Brief. Starting at the first line of the entries below, output every line exactly, up to and including the line with "Tap the Energy macronutrient label".

Saved data entries.
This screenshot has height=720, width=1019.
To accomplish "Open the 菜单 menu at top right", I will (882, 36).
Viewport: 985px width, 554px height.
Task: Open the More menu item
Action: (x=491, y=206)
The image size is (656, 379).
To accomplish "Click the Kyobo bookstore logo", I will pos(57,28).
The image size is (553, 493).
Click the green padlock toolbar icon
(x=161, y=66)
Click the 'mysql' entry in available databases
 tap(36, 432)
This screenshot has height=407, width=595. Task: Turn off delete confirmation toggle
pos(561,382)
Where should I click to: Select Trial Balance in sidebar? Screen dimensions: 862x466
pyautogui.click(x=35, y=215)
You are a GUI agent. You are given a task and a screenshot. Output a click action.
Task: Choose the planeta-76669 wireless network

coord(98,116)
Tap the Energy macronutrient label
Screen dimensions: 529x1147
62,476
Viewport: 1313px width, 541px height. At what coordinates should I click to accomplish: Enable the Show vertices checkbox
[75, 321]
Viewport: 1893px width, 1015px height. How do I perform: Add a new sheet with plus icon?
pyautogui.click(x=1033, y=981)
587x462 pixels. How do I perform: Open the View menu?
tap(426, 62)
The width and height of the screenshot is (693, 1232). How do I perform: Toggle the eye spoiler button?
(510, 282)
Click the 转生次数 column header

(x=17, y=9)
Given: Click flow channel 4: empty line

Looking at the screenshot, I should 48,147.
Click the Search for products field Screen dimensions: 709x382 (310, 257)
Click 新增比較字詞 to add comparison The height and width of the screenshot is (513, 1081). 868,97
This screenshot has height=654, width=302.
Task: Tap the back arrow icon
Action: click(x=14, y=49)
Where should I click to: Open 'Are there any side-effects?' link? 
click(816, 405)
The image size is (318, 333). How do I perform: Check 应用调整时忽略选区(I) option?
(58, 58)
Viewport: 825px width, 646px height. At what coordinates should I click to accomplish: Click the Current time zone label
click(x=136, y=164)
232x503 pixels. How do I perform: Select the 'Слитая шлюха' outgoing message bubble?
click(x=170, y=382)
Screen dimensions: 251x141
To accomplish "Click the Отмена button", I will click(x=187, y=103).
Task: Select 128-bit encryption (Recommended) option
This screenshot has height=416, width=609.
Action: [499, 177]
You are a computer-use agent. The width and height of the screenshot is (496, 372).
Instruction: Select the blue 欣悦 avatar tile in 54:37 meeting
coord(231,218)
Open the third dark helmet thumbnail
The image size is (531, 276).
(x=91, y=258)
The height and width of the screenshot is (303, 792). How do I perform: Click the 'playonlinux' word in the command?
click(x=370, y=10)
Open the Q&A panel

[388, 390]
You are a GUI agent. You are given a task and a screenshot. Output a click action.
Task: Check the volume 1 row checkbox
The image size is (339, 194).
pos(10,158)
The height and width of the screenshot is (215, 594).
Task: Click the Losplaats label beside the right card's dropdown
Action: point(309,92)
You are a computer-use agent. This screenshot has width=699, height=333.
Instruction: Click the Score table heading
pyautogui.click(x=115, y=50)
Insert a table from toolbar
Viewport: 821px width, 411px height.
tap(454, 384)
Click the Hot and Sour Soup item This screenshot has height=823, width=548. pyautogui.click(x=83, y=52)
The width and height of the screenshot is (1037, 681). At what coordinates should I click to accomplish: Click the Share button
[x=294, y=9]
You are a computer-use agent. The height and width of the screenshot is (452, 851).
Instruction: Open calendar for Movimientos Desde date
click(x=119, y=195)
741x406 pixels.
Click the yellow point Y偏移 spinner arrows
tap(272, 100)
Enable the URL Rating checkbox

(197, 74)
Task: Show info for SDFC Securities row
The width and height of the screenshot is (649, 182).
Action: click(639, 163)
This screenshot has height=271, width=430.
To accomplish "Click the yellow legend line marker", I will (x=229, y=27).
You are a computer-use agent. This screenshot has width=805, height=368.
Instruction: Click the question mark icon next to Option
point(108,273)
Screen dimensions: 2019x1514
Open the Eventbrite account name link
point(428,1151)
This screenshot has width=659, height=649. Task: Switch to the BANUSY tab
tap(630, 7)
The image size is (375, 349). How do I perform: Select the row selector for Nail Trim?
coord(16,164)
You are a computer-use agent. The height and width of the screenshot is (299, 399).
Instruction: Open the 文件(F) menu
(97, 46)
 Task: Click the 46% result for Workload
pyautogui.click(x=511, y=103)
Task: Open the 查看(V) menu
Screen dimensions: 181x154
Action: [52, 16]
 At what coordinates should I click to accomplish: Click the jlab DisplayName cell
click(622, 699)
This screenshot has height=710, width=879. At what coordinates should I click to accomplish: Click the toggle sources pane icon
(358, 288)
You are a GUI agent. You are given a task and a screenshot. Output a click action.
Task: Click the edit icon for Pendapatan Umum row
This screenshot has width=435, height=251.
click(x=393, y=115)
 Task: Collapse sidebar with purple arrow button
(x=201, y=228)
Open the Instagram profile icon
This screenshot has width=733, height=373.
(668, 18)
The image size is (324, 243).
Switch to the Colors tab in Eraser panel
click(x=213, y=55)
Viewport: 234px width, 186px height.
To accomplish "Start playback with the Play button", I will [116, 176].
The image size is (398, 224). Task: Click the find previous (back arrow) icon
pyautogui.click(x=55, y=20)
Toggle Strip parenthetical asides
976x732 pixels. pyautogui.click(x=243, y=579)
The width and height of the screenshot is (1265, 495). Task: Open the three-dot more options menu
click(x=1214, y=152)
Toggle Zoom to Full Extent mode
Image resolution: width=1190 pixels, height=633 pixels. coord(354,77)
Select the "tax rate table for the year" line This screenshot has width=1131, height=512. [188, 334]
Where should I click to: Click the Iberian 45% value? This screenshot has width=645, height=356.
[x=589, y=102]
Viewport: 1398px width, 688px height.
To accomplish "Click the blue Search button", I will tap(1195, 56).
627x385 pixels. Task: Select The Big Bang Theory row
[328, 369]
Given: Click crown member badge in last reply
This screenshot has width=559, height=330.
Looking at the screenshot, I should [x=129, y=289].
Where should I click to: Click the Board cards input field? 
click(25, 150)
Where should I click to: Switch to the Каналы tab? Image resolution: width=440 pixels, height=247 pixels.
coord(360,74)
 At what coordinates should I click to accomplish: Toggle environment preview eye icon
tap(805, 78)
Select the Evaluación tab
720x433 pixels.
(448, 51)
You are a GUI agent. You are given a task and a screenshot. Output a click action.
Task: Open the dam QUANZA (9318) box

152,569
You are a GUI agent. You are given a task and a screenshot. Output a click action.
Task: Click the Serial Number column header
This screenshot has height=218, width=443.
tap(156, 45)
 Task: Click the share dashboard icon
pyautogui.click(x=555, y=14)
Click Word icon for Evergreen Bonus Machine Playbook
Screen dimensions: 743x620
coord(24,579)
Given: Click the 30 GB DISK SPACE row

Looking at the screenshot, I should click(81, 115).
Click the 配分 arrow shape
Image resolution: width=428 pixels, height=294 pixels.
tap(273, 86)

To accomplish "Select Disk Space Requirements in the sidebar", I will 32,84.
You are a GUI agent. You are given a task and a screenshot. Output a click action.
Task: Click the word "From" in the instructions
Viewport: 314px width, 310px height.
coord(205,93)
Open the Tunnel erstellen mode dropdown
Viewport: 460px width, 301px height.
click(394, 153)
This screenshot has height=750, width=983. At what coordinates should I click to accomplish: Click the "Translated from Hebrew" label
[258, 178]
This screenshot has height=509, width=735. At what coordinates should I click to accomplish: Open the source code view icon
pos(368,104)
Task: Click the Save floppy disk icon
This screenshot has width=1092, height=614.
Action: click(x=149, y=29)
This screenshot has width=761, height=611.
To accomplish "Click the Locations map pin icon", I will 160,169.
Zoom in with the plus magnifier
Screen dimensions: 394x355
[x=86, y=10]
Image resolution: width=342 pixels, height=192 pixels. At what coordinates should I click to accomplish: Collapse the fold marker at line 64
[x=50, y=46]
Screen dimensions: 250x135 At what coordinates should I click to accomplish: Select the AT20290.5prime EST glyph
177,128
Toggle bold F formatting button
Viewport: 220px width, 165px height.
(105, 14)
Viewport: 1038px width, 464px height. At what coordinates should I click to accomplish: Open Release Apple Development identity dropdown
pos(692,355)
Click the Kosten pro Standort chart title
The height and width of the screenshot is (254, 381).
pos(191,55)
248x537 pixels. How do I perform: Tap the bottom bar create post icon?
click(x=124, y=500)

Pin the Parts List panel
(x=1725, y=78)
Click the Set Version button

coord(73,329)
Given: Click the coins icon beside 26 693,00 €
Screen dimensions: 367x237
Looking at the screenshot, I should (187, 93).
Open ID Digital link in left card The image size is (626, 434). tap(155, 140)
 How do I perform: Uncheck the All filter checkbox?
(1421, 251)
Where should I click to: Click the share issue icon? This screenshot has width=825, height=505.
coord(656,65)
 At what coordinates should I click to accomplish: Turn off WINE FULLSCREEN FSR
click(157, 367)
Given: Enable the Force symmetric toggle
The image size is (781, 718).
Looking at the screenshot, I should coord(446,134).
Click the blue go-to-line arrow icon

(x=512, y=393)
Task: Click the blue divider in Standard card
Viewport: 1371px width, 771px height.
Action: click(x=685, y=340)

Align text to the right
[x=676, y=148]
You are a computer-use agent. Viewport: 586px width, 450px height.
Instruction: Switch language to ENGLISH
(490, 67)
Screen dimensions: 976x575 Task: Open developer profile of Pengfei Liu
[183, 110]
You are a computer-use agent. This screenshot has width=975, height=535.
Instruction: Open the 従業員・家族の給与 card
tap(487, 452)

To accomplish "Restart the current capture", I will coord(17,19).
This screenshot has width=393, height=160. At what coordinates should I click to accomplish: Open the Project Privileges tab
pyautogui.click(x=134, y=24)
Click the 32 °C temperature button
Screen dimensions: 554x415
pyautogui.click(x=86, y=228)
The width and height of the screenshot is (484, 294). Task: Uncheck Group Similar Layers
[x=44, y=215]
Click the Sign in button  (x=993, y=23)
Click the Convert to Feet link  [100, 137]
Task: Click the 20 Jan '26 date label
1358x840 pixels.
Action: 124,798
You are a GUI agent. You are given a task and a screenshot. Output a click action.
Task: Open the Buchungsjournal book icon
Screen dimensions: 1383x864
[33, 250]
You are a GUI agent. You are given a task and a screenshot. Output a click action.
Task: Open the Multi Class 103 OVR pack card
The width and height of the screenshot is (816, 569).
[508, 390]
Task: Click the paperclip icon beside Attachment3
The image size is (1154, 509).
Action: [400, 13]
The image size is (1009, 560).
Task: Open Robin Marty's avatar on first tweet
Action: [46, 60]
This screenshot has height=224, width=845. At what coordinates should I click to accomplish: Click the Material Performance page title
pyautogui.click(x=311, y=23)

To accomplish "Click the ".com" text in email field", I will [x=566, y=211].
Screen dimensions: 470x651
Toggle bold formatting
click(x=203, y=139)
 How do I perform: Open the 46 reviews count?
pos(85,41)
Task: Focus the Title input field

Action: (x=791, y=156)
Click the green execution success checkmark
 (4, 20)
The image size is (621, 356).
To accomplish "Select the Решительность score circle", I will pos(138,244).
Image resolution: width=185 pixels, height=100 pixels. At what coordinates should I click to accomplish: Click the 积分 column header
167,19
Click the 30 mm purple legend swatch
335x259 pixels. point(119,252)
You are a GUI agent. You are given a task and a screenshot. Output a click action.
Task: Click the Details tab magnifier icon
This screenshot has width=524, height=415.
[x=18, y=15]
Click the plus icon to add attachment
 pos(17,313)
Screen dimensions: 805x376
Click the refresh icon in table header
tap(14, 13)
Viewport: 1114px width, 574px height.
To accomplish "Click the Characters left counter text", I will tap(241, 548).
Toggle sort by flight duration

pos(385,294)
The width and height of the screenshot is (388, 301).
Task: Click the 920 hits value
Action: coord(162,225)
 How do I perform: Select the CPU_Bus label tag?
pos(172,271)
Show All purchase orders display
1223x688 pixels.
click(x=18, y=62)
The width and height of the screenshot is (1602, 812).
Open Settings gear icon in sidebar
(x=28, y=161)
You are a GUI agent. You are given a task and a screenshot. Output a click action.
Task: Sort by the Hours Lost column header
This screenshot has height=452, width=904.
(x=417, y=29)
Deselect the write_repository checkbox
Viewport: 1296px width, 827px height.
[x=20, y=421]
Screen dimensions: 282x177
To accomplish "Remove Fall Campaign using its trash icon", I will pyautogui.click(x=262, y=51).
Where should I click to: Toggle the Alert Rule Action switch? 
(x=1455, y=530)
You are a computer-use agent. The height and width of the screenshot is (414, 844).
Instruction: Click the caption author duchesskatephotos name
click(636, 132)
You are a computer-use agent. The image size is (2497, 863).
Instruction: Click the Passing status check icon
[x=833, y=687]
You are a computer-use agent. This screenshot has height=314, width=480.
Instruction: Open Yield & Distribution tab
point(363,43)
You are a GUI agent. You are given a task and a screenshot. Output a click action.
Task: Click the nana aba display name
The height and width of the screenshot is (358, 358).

Your solution.
This screenshot has height=720, width=1019.
To accomplish "Open the 菜单 menu at top right", I will (882, 36).
Viewport: 985px width, 554px height.
Task: Open the More menu item
Action: (x=491, y=206)
The image size is (656, 379).
To accomplish "Click the Kyobo bookstore logo", I will pos(57,28).
The image size is (553, 493).
Click the green padlock toolbar icon
(x=161, y=66)
Click the 'mysql' entry in available databases
 tap(36, 432)
This screenshot has height=407, width=595. Task: Turn off delete confirmation toggle
pos(561,382)
Where should I click to: Select Trial Balance in sidebar? Screen dimensions: 862x466
pyautogui.click(x=35, y=215)
You are a GUI agent. You are given a task and a screenshot. Output a click action.
Task: Choose the planeta-76669 wireless network

coord(98,116)
Tap the Energy macronutrient label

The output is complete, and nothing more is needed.